The chair of Arts Council England, Dame Liz Forgan, said: "We think at least £80m worth of regular donations to some of our largest organisations could well be at risk."
Business Secretary Vince Cable's spokesman told the BBC that the Lib Dem cabinet minister "fully supports the need to clamp down on abusive tax avoidance but this should be separated from genuine charitable giving". Mr Cable was "sympathetic" to concerns raised by universities - his department has responsibility for higher education.
Nicola Dandridge, chief executive of Universities UK, said universities raised £560m from "philanthropic gifts" in the last year, which went towards bursaries, scholarships, facilities and research. They were the "preferred cause" of big donors, so expected to be hard hit, she said.
BBC political correspondent Ben Wright said ministers at the Department for Culture, Media and Sport were also understood to be lobbying the Treasury to amend the policy, by raising the cap or better targeting obvious cases of abuse.
Labour leader Ed Miliband said the plans marked a "new level of incompetence": "Only this government could be so out of touch, so failing to meet 'we're all in it together', that they cut taxes for all the most affluent people in our society, the top 1%, except for those who do the right thing, except for those who want to give money for charity."
A series of Conservative MPs have also questioned the policy. Backbencher Zac Goldsmith, a multi-millionaire environmentalist, wrote on the Twitter website: "The plans have to be amended.

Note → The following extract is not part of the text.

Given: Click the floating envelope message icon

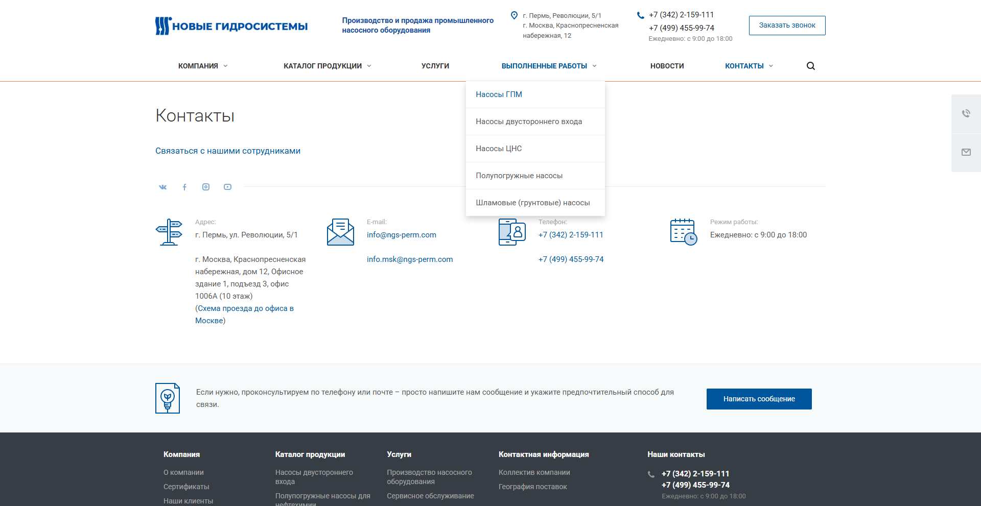Looking at the screenshot, I should (966, 152).
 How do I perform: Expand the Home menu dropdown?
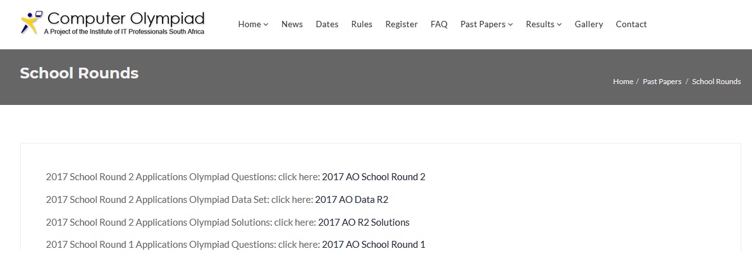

They make no sense and will massively harm charities."
Conor Burns, a ministerial aide to Northern Ireland Secretary Owen Paterson, told the Evening Standard the government should do "a very quick review and retreat on this" while Mark Pritchard, secretary of the influential backbench 1922 Committee, and Lord Hodgson, the Conservative peer reviewing the Charities Act for the government have also raised concerns.
But in a column for the Times, former Barnardo's chief executive Martin Narey - now the government's adviser on adoption - said it was "dubious to argue that the proposed tax changes will stifle philanthrophy" as charitable giving by the wealthy was much higher in the US, where it is subject to a cap.